-------- GIVEN INFORMATION

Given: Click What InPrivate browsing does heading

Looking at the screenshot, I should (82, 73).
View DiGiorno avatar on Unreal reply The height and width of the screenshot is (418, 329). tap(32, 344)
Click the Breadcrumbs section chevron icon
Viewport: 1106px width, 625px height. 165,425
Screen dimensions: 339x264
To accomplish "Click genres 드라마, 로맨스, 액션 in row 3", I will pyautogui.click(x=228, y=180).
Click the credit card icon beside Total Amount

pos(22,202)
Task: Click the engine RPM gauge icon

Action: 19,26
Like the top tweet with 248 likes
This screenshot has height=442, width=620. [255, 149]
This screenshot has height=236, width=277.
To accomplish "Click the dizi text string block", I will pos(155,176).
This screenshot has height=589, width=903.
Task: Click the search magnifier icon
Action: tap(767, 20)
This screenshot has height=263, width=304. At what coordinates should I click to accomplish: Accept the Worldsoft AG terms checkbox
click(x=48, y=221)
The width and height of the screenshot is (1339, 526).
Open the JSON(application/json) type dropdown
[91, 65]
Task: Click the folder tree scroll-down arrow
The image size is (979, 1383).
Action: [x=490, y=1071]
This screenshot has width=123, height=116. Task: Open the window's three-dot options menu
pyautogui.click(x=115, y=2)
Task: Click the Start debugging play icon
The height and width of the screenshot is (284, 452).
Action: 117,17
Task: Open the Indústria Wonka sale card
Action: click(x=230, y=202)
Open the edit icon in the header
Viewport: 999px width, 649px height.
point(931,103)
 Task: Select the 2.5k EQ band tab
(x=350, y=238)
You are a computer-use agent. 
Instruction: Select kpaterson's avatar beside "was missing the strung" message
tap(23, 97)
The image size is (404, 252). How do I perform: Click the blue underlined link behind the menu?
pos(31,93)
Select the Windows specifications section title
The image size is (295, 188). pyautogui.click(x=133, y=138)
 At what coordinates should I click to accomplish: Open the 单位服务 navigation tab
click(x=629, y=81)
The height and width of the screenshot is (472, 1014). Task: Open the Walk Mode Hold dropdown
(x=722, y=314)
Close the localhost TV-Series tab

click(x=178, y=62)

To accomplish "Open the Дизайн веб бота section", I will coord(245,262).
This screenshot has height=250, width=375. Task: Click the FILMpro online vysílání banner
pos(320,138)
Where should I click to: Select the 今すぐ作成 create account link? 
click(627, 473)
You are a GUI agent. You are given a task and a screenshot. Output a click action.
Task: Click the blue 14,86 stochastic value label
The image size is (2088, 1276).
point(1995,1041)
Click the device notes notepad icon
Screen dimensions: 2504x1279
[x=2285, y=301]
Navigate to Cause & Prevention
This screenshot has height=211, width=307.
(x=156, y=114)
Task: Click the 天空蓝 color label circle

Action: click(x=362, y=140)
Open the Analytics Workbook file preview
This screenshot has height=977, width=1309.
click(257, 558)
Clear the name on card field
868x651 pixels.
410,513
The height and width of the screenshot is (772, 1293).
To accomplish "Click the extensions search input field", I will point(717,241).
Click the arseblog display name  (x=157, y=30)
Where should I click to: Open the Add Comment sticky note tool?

----------------

**STATED EXERCISE:** Please present all the lines above as a Markdown table with the columns "Row" and "Line", numbering each row and leaving out blank lines.

**RIGHT ANSWER:**
| Row | Line |
|---|---|
| 1 | Given: Click What InPrivate browsing does heading |
| 2 | Looking at the screenshot, I should (82, 73). |
| 3 | View DiGiorno avatar on Unreal reply The height and width of the screenshot is (418, 329). tap(32, 344) |
| 4 | Click the Breadcrumbs section chevron icon |
| 5 | Viewport: 1106px width, 625px height. 165,425 |
| 6 | Screen dimensions: 339x264 |
| 7 | To accomplish "Click genres 드라마, 로맨스, 액션 in row 3", I will pyautogui.click(x=228, y=180). |
| 8 | Click the credit card icon beside Total Amount |
| 9 | pos(22,202) |
| 10 | Task: Click the engine RPM gauge icon |
| 11 | Action: 19,26 |
| 12 | Like the top tweet with 248 likes |
| 13 | This screenshot has height=442, width=620. [255, 149] |
| 14 | This screenshot has height=236, width=277. |
| 15 | To accomplish "Click the dizi text string block", I will pos(155,176). |
| 16 | This screenshot has height=589, width=903. |
| 17 | Task: Click the search magnifier icon |
| 18 | Action: tap(767, 20) |
| 19 | This screenshot has height=263, width=304. At what coordinates should I click to accomplish: Accept the Worldsoft AG terms checkbox |
| 20 | click(x=48, y=221) |
| 21 | The width and height of the screenshot is (1339, 526). |
| 22 | Open the JSON(application/json) type dropdown |
| 23 | [91, 65] |
| 24 | Task: Click the folder tree scroll-down arrow |
| 25 | The image size is (979, 1383). |
| 26 | Action: [x=490, y=1071] |
| 27 | This screenshot has width=123, height=116. Task: Open the window's three-dot options menu |
| 28 | pyautogui.click(x=115, y=2) |
| 29 | Task: Click the Start debugging play icon |
| 30 | The height and width of the screenshot is (284, 452). |
| 31 | Action: 117,17 |
| 32 | Task: Open the Indústria Wonka sale card |
| 33 | Action: click(x=230, y=202) |
| 34 | Open the edit icon in the header |
| 35 | Viewport: 999px width, 649px height. |
| 36 | point(931,103) |
| 37 |  Task: Select the 2.5k EQ band tab |
| 38 | (x=350, y=238) |
| 39 | You are a computer-use agent.  |
| 40 | Instruction: Select kpaterson's avatar beside "was missing the strung" message |
| 41 | tap(23, 97) |
| 42 | The image size is (404, 252). How do I perform: Click the blue underlined link behind the menu? |
| 43 | pos(31,93) |
| 44 | Select the Windows specifications section title |
| 45 | The image size is (295, 188). pyautogui.click(x=133, y=138) |
| 46 |  At what coordinates should I click to accomplish: Open the 单位服务 navigation tab |
| 47 | click(x=629, y=81) |
| 48 | The height and width of the screenshot is (472, 1014). Task: Open the Walk Mode Hold dropdown |
| 49 | (x=722, y=314) |
| 50 | Close the localhost TV-Series tab |
| 51 | click(x=178, y=62) |
| 52 | To accomplish "Open the Дизайн веб бота section", I will coord(245,262). |
| 53 | This screenshot has height=250, width=375. Task: Click the FILMpro online vysílání banner |
| 54 | pos(320,138) |
| 55 | Where should I click to: Select the 今すぐ作成 create account link?  |
| 56 | click(627, 473) |
| 57 | You are a GUI agent. You are given a task and a screenshot. Output a click action. |
| 58 | Task: Click the blue 14,86 stochastic value label |
| 59 | The image size is (2088, 1276). |
| 60 | point(1995,1041) |
| 61 | Click the device notes notepad icon |
| 62 | Screen dimensions: 2504x1279 |
| 63 | [x=2285, y=301] |
| 64 | Navigate to Cause & Prevention |
| 65 | This screenshot has height=211, width=307. |
| 66 | (x=156, y=114) |
| 67 | Task: Click the 天空蓝 color label circle |
| 68 | Action: click(x=362, y=140) |
| 69 | Open the Analytics Workbook file preview |
| 70 | This screenshot has height=977, width=1309. |
| 71 | click(257, 558) |
| 72 | Clear the name on card field |
| 73 | 868x651 pixels. |
| 74 | 410,513 |
| 75 | The height and width of the screenshot is (772, 1293). |
| 76 | To accomplish "Click the extensions search input field", I will point(717,241). |
| 77 | Click the arseblog display name  (x=157, y=30) |
| 78 | Where should I click to: Open the Add Comment sticky note tool? |